The Ultimate Stem Cells

Tissue engineering is based on the hypothesis that fully differentiated adult cells cannot reproduce to replace lost tissue, but quiescent stem cells must be called into action if repair is to occur. The cloning of sheep followed by similar successes with mice, cows, goats, and pigs has caused the scientific world to rethink this long-standing biological axiom. In each instance, the DNA of an adult cell was transferred to an egg cell whose own nucleus had been removed. The result was a reprogramming of the adult DNA so that the entire genome was unleashed and able to reproduce a complete organism, identical to the donor of the adult cell. The possibilities that ow from this accomplishment, both practical and theoretical, are enormous.

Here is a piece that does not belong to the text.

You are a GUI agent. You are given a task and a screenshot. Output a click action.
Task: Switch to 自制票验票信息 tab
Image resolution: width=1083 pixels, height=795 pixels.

The most immediate applications point to reproducing herds of the choicest livestock, or the introduction of specific genes so that cloned animals can produce useful medicines in their milk. The latter operation has already been accomplished with the embryonic fibroblast as the DNA donor rather than a differentiated adult cell. In this example, sheep were engineered to produce the blood-clotting protein factor IX in their milk. Another potential application is the introduction of genes that result in cloned animals that have organs compatible for human transplantation.

Even more intriguing to the bio-engineer is the revelation that adult cells are not irreversibly committed to a single destiny, but depending on the environmental conditions, can be enticed to revert to the genetic potential of the fertilized egg. Someday it may be possible to control the level of reprogramming so that a mature cell can be restricted to forming specific tissues. Such technology would be a way of producing tissues that are genetically identical to those of the patient and not subject to rejection. Researchers in the private sector have already developed ways to manipulate adult bone marrow stromal cells in culture so that they can be directed to become bone, cartilage, or fat.

A related advance was the discovery of human embryonic stem cells. These cells, which make up the cell mass of the very early embryo, cannot form complete organisms, but retain the ability to differentiate into all of the cell types found in the adult body. In mice, these embryonic stem (ES) cells have been cloned and used to generate mouse models of human genetic diseases and abnormalities. The isolation of human ES cells also opens up the possibility of growing replacement human cells and tissues.

Cells isolated from early embryos can be grown indefinitely in culture, remain undifferentiated, yet retain the ability to form tissues derived from all three embryonic germ layers -- ectoderm, endoderm, and mesoderm. The potential for human ES cells is staggering. The foundation now exists for creating universal "stem cell banks" -- cells that can be pulled from a freezer, treated with the right mix of growth factors, and directed to form a specific tissue. Such cells could even be genetically manipulated to avoid attack by the patient's immune system. Researchers have already used embryonic stem cells to grow heart muscle cells that beat in unison in a culture dish, as well as critical craniofacial tissues like blood vessel cells, bone, cartilage, neurons, and skeletal muscle. Although many ethical issues remain to be resolved concerning the use of human ES cells, the future of biomimetics and tissue engineering looks very bright indeed.

A 1982 article in Therapeaia, entitled "Spare Body Parts", summed up the state of the science at that time by proposing "...the only limits in artificial organ research are the limits of the imagination." Perhaps the same philosophy can now be applied to bioengineered tissues, organs, and "body parts".